As it turns out, what the professor was all hyped up about was this electronic device the size of a Gideon’s Bible where you could scroll, very slowly, through five hundred pages of the latest NYTimes bestsellers somebody deemed worthy of converting to digital form. “It’ll revolutionize the way we see books!” We gaped. We stared. We wanted to talk about the internet.

If you can’t convince a class full of engineers about ebooks, let’s just say they’re not going to overtake the print version anytime soon. Forgetting, of course, that the sum total of printed material will never be wholly converted to digital format, despite the best efforts of Amazon and Google, it’s annoying to read anything longer than a news article on a glowing screen.
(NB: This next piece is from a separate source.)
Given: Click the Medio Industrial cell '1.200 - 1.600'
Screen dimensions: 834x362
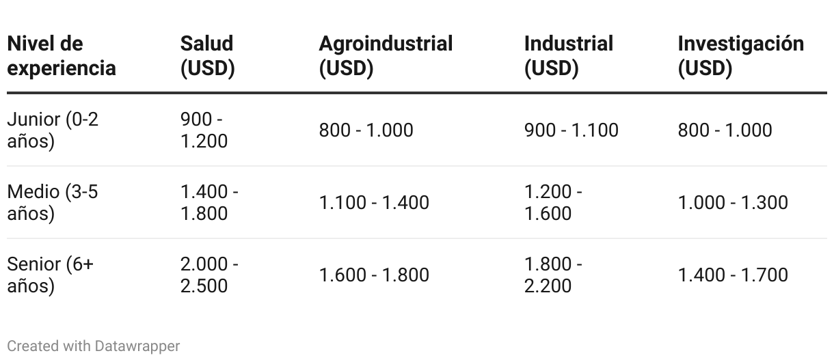Looking at the screenshot, I should 553,202.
This isn’t the LP enthusiast’s lament about CDs, where the dinosaur meticulously and jealously guards the sanctity of his superior analog stockpile against all incursions of dust and mold because he’s one of the few people who can tell the difference in quality, has a lifestyle suited to Listening as an Active Pasttime, and can attest to the superior cover art. This is just because reading a book is easier than reading an ebook. And I say this as a technology apologist, who will spend five hours poring over manuals and technician babble trying to fix some arcane problem I could simply avoid by turning my computer off more than once every two months.

There’s not a flat surface in my apartment that’s not piled with books, most of which don’t exist except as print (and a great number of which aren’t even in print). There’s not a room without a bookshelf on the wall, overflowing with the timeless things. Unlike LPs, tapes, CDs, mp3s, m4as, FLAC and such, I can rest assured they will never be rendered obsolete.

I’m going to go blind in ten years from staring at this damned computer screen, I know. But until then I’m going to rest my eyes on the printed word. Not that I’m worried, of course: It fails the Rule of First Adoption.